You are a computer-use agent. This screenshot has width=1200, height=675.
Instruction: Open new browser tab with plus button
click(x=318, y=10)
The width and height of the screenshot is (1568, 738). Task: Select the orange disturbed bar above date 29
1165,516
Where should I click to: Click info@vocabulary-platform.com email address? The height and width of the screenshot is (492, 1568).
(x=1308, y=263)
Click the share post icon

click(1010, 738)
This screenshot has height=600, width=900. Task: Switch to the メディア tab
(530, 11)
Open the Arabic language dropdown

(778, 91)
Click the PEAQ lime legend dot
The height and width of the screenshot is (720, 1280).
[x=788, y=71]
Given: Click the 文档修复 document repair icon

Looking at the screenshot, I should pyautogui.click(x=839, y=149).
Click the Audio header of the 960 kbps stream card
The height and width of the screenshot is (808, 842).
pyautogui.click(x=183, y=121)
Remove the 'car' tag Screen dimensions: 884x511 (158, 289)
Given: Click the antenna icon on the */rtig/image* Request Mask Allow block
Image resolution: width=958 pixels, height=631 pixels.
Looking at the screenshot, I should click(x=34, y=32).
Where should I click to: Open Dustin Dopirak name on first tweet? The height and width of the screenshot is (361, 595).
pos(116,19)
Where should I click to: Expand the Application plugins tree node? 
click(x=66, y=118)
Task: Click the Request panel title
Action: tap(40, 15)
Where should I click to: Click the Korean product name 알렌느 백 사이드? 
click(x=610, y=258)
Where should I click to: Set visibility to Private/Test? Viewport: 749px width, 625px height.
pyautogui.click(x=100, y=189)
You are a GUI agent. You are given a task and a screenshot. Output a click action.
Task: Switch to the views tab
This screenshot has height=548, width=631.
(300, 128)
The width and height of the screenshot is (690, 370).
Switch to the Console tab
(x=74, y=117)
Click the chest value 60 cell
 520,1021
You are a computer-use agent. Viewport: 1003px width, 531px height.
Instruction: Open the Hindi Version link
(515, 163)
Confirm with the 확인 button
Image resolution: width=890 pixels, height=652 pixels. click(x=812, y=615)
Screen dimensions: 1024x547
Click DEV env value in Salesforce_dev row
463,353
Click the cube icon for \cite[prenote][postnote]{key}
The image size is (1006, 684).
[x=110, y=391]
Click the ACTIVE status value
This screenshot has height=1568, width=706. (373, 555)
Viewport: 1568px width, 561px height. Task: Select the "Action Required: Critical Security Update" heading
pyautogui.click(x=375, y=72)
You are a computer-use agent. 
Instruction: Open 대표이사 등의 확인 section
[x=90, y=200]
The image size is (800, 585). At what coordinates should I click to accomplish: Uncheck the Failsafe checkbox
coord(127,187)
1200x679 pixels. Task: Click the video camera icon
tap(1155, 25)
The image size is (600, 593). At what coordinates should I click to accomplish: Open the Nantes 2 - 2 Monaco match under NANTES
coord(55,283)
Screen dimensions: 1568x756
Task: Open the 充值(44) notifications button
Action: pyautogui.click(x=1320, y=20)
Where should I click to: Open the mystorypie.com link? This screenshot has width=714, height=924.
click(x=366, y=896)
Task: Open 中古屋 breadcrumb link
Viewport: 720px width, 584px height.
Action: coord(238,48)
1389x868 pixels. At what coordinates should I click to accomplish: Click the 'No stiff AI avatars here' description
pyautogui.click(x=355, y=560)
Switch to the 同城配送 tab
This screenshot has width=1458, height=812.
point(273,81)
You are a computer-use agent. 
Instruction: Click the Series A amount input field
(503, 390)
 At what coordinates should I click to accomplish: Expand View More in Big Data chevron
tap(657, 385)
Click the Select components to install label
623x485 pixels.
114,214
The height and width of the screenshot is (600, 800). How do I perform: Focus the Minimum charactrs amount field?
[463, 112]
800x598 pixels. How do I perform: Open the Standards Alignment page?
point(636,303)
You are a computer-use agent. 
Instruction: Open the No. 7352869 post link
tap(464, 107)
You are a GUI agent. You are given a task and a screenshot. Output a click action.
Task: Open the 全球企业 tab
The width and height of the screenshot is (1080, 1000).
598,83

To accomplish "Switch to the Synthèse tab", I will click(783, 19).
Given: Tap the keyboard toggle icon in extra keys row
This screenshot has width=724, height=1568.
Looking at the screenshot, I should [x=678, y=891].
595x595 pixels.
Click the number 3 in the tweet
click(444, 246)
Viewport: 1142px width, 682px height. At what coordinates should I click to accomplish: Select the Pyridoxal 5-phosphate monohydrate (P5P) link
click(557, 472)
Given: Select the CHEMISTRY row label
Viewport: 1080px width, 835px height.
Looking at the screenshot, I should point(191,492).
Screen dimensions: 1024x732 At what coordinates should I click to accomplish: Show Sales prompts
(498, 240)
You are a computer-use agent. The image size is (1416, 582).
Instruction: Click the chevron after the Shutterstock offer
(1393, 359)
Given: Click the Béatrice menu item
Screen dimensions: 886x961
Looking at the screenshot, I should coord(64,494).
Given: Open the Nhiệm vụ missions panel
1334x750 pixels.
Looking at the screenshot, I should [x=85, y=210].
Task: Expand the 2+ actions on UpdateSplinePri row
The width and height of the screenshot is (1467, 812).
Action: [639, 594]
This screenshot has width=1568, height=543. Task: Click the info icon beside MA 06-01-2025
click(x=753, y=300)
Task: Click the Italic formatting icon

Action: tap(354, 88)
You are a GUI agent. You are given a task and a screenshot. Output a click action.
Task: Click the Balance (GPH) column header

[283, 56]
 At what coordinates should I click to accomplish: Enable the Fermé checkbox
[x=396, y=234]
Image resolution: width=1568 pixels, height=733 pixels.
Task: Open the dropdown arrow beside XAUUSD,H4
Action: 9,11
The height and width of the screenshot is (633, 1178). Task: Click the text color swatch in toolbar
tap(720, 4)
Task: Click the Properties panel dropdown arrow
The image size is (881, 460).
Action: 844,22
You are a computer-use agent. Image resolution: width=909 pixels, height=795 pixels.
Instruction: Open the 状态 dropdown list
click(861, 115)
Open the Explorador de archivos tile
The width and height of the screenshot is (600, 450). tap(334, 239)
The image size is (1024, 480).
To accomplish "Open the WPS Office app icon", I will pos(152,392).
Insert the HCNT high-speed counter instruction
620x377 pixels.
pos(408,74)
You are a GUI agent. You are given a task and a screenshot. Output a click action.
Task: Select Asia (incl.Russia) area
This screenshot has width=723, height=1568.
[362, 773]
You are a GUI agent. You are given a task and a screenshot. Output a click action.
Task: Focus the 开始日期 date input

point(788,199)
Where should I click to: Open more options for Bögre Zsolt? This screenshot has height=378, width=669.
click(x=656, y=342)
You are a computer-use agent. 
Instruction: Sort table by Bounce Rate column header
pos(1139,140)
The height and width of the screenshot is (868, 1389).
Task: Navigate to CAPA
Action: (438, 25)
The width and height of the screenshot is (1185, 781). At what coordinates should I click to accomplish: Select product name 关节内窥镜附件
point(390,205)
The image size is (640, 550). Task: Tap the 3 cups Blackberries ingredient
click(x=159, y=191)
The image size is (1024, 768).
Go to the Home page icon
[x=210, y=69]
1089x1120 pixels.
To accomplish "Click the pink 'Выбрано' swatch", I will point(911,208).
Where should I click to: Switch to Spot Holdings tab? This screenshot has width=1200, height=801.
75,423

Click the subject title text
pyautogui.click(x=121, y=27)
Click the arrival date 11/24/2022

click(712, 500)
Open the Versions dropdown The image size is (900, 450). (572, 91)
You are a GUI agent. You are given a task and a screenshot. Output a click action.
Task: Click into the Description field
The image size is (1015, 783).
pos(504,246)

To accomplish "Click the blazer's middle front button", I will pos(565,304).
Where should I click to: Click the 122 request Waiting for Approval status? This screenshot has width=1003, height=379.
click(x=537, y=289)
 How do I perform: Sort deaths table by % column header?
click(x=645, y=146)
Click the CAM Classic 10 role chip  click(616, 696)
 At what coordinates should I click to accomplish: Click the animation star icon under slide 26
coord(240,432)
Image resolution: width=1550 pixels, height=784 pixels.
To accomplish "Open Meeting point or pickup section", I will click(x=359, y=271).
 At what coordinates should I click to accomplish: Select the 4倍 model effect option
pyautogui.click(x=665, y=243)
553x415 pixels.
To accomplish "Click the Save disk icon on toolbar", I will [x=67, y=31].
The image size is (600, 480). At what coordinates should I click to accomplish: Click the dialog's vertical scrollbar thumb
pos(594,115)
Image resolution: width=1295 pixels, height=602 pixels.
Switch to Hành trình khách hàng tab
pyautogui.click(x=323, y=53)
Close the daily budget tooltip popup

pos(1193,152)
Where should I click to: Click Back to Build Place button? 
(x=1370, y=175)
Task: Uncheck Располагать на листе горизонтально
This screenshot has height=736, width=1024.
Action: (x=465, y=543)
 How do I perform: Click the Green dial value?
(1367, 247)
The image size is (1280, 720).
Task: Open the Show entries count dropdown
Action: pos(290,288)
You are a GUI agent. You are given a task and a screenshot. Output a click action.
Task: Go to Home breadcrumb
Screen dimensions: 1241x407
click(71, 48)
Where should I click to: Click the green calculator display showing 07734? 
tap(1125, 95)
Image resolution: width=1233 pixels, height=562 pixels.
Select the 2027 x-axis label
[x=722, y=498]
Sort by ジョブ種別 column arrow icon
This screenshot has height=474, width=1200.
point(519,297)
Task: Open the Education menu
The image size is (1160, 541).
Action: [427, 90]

········

▶ ACTION ITEM: Using the data above, reproduce exactly the lines between those holding "The width and height of the screenshot is (1467, 812)." and "The image size is (1024, 480).", inclusive, and no others.

▶ SOLUTION FOR THIS PROBLEM:
The width and height of the screenshot is (1467, 812).
Action: [639, 594]
This screenshot has width=1568, height=543. Task: Click the info icon beside MA 06-01-2025
click(x=753, y=300)
Task: Click the Italic formatting icon

Action: tap(354, 88)
You are a GUI agent. You are given a task and a screenshot. Output a click action.
Task: Click the Balance (GPH) column header

[283, 56]
 At what coordinates should I click to accomplish: Enable the Fermé checkbox
[x=396, y=234]
Image resolution: width=1568 pixels, height=733 pixels.
Task: Open the dropdown arrow beside XAUUSD,H4
Action: 9,11
The height and width of the screenshot is (633, 1178). Task: Click the text color swatch in toolbar
tap(720, 4)
Task: Click the Properties panel dropdown arrow
The image size is (881, 460).
Action: 844,22
You are a computer-use agent. Image resolution: width=909 pixels, height=795 pixels.
Instruction: Open the 状态 dropdown list
click(861, 115)
Open the Explorador de archivos tile
The width and height of the screenshot is (600, 450). tap(334, 239)
The image size is (1024, 480).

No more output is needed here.